[PROBLEM] Which lines in the data contain the word "Filter"? Please copy each of them.

[DATA RECORDS]

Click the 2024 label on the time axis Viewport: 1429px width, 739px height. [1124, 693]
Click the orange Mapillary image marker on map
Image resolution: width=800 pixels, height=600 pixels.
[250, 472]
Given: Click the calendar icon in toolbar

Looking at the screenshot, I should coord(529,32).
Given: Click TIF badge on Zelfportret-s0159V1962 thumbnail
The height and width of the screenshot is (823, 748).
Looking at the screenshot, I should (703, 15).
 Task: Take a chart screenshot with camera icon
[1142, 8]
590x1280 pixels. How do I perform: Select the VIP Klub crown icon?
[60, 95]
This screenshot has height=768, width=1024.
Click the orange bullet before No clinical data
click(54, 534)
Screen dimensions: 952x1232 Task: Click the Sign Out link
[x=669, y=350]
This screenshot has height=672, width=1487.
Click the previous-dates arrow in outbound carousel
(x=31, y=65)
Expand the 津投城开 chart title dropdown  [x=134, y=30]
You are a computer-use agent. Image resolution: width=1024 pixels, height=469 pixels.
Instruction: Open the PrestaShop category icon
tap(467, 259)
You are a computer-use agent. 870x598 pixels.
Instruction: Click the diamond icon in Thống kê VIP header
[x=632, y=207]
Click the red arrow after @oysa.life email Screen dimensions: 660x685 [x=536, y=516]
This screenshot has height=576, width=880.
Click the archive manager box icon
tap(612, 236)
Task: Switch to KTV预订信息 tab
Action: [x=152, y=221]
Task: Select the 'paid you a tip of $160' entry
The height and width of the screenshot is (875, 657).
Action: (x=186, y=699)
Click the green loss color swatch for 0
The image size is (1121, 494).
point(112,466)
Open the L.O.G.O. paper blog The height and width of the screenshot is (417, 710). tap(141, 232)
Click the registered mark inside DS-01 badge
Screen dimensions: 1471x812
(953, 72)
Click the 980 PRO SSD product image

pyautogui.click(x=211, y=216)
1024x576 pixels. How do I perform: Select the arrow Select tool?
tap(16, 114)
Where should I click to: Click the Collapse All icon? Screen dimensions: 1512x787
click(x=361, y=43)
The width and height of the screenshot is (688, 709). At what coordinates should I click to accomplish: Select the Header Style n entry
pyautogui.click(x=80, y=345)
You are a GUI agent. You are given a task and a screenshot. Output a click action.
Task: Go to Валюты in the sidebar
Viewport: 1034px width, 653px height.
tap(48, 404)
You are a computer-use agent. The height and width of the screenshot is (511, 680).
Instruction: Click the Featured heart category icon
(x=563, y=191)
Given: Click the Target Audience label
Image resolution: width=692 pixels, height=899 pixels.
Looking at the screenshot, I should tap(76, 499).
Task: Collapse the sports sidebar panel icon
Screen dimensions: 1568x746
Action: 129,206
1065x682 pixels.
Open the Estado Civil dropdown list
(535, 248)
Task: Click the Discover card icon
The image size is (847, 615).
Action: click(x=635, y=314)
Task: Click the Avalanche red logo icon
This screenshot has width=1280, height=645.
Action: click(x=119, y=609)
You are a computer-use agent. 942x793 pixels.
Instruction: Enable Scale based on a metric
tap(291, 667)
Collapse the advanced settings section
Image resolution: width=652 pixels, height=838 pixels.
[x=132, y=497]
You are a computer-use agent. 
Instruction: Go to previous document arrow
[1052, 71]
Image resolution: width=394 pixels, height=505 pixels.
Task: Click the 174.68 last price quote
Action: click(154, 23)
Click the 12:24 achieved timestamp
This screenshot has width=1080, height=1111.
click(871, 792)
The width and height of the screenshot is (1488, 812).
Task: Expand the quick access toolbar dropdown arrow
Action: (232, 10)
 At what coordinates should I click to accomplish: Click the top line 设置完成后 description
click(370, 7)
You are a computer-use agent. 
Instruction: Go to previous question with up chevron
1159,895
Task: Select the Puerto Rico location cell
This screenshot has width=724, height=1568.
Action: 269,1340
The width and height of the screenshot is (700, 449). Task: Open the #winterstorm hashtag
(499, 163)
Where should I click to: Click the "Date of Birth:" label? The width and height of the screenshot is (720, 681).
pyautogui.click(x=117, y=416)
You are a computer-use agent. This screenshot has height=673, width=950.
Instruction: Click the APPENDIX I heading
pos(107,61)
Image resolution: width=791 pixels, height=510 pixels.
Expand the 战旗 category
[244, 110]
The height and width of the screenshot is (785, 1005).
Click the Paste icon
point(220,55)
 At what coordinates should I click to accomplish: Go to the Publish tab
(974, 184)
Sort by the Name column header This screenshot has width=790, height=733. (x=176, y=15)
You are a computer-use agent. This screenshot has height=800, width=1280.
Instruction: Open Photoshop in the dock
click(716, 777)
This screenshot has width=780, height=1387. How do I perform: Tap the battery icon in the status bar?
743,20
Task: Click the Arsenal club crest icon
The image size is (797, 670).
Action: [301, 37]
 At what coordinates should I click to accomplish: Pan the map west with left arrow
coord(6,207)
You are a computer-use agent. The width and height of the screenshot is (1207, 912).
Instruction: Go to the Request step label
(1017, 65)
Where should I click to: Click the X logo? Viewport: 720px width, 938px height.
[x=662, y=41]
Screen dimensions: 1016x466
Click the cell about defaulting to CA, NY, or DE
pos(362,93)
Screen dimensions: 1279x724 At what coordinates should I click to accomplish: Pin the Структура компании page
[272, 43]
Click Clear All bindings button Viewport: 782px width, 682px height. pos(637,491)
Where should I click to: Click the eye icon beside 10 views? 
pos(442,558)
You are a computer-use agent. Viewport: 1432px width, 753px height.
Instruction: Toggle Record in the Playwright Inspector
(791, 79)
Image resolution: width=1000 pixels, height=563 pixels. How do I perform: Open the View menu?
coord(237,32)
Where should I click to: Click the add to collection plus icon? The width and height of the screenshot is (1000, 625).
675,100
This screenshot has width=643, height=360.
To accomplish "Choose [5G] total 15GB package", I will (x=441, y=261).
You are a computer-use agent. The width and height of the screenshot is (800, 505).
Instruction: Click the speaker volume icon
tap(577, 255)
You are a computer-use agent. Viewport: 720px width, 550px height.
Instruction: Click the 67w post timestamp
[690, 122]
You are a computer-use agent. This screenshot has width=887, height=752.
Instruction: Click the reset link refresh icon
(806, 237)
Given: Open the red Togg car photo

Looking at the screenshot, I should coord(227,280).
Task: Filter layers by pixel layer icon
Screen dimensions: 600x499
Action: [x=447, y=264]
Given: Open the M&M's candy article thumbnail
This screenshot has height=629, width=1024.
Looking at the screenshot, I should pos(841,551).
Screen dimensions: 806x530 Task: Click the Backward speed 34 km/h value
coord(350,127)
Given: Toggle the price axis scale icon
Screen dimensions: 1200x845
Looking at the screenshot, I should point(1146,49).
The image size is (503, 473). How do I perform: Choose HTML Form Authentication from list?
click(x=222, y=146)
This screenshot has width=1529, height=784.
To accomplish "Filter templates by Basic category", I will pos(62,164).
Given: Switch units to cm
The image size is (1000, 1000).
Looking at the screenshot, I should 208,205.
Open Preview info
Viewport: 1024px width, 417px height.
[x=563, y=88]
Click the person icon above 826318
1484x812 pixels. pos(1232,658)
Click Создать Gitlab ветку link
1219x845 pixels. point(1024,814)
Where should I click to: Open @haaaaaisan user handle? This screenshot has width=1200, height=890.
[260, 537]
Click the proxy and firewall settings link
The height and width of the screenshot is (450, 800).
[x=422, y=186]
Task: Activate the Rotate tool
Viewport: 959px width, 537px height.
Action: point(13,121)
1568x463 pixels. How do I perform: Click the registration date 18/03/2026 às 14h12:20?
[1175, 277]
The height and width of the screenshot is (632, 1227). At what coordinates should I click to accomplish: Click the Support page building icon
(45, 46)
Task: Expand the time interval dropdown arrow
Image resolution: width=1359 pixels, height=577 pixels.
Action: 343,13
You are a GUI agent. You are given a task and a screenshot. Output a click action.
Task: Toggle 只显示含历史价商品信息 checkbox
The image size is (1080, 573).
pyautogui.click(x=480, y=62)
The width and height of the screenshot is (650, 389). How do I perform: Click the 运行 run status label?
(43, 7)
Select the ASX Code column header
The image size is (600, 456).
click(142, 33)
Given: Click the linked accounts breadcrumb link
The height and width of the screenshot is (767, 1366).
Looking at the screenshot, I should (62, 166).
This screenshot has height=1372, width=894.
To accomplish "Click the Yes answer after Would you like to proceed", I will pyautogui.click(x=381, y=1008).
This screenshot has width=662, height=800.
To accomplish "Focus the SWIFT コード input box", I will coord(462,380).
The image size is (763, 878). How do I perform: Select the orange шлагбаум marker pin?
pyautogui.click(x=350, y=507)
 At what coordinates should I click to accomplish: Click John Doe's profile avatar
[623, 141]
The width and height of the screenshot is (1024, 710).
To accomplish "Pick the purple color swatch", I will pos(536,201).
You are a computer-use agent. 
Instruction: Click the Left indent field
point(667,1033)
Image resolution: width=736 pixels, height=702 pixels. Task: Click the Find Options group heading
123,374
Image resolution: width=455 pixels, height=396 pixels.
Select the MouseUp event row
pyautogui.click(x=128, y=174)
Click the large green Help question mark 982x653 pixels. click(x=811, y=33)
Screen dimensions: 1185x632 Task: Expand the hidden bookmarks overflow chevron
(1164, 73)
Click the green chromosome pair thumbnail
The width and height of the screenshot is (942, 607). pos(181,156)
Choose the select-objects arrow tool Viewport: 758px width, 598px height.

[ANSWER BELOW]
Task: Filter layers by pixel layer icon
To accomplish "Filter templates by Basic category", I will pos(62,164).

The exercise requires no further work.